Indeed, the only time the UN, the European Union (EU), and even NATO came up by name in the speech was in relation to their help in Afghanistan. Even more remarkable was Bush’s failure to cite by name allies that are contributing troops or other assistance to the U.S.-led coalition in Iraq, as he did in last year’s address.
Lest any observers believe that a chastened Bush has become more respectful of permanent alliances, he made clear that he still preferred a more ad hoc approach. "In the next four years," he said, "my administration will continue to build the coalitions that will defeat the dangers of our time."
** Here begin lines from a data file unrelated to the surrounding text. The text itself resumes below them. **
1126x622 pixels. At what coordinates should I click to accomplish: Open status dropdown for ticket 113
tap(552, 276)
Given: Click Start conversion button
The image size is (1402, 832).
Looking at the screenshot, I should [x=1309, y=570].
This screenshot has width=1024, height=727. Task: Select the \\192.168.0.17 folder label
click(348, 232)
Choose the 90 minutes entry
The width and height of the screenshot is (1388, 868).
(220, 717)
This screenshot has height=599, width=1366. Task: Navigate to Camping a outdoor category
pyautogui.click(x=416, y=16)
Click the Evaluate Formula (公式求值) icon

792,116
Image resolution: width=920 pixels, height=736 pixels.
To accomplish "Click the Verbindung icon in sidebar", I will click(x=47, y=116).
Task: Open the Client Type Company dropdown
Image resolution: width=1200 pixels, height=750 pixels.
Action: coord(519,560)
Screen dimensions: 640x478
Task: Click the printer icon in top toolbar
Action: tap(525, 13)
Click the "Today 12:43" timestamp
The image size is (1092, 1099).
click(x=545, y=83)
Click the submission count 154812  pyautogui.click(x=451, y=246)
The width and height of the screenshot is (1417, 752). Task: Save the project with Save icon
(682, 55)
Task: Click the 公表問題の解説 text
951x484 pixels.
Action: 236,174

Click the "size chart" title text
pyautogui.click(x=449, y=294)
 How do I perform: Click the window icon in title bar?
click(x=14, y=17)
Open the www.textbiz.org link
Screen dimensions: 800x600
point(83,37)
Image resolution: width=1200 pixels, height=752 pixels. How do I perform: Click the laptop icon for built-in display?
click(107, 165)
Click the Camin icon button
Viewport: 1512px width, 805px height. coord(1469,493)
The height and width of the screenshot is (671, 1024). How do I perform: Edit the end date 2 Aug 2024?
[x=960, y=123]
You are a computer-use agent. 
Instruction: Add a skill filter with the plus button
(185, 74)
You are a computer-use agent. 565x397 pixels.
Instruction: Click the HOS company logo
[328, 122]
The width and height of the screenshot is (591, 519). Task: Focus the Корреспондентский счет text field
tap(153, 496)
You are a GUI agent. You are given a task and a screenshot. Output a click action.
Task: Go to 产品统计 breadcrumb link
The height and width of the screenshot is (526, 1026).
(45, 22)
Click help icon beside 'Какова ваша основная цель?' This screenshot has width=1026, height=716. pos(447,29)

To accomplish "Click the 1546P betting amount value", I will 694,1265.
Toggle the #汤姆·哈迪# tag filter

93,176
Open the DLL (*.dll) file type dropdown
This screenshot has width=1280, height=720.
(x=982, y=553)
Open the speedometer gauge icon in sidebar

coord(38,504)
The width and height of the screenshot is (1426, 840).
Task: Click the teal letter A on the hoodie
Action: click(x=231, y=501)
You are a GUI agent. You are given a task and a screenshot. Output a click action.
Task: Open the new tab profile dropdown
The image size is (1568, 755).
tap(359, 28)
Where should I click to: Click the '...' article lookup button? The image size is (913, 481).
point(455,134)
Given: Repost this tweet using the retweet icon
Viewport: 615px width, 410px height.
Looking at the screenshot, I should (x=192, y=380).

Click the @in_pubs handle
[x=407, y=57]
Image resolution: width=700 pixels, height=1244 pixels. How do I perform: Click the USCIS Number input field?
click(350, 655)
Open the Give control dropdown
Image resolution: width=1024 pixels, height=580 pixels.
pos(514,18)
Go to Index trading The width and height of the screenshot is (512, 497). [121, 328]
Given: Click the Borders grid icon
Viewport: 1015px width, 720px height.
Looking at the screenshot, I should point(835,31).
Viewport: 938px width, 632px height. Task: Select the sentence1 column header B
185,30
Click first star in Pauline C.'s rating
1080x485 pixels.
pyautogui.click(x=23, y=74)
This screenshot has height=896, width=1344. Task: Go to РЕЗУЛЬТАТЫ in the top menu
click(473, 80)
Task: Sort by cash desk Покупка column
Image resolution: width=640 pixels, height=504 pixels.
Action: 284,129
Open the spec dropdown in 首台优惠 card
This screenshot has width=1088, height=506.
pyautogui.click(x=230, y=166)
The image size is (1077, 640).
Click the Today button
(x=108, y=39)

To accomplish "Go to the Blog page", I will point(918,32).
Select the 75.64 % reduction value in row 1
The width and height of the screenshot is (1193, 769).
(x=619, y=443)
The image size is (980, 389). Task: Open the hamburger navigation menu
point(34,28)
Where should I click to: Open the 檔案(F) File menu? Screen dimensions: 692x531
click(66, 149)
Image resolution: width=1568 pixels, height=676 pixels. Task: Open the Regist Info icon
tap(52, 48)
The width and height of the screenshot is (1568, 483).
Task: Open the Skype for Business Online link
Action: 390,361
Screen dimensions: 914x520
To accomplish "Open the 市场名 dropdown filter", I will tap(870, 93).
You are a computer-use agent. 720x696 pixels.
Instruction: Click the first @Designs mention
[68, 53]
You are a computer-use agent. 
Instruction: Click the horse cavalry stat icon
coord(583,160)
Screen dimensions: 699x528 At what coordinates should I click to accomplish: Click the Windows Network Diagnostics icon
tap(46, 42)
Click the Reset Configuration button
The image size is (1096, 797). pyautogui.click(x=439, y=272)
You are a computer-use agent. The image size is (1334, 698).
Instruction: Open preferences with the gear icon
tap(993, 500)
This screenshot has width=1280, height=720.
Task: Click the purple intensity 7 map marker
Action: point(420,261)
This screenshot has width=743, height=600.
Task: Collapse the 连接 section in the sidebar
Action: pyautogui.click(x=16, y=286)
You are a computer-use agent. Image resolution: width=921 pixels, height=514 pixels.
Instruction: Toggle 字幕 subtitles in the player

He did mention Washington’s "European allies" in one other context, insisting that he is "working with" them to persuade Iran to abandon its alleged pursuit of nuclear weapons and "end its support for terror."
But he then suggested that contrary to the Europeans’ belief that Washington should directly engage Iran in ongoing negotiations, he would do nothing that could be seen as legitimizing the "regime" in Teheran.
Accusing it of remaining "the world’s primary state sponsor of terror [and] pursuing nuclear weapons while depriving its people of the freedom they seek and deserve," Bush addressed the latter in a way clearly designed to show contempt for the government.
"And to the Iranian people, I say tonight," he said, "as you stand for your own liberty, America stands with you."
"This is scary stuff," noted Stephen Clemons, a foreign-policy specialist at the New America Foundation who also stressed the speech’s threatening language about Syria. "I don’t think we have the foggiest idea how we’re really going to take Iran on at this point."
But if Europeans felt slighted by Bush’s tour d’horizon, most of the rest of the world, particularly Africa and Latin America, could be excused for feeling invisible, a perception that is becoming increasingly worrisome for many policy specialists here.
Despite a steadily downward spiral in relations with Venezuela, growing U.S. intervention in Colombia’s civil war, rising instability elsewhere in the Andes, and an almost total lack of progress in achieving a hemispheric trade accord, Bush had nothing at all to say about the continent, except a brief appeal on behalf of a stalled guest-worker program.
The total omission of Africa was even more striking in light of the fact that his emergency AIDS program for the region was a central feature of his State of the Union address just two years ago and that his administration had denounced mass killings over the past year in Darfur as a "genocide" just four months ago.
"On the 60th anniversary of the Holocaust and after the 10th year commemoration of the genocide in Rwanda, when senior U.S. government officials are all saying ‘never again,’ the president’s silence on Darfur is completely unacceptable," said Salih Booker, director of Africa Action. "The Bush administration’s silence last night speaks volumes about its indifference to Africa."
Bush was also silent on Russia and China, a silence Clemons attributed to Bush’s desire "not to have them defined as major priorities at this time."
Significantly, Bush barely mentioned North Korea, which he had previously identified with Iran and Iraq as a charter member of the "axis of evil," noting only that Washington was "working closely with the governments in Asia to convince North Korea to abandon its nuclear ambitions."
Two U.S. lawmakers who recently visited Pyongyang had warned that North Korean leaders were unlikely to return to the "Six-Party Talks" if Bush harshly denounced the Communist state as he has in the past, and, remarkably, the White House appears to have heeded the warning, signaling, perhaps, a greater desire to engage than in the past or that Iran and the Middle East were higher priorities in any case.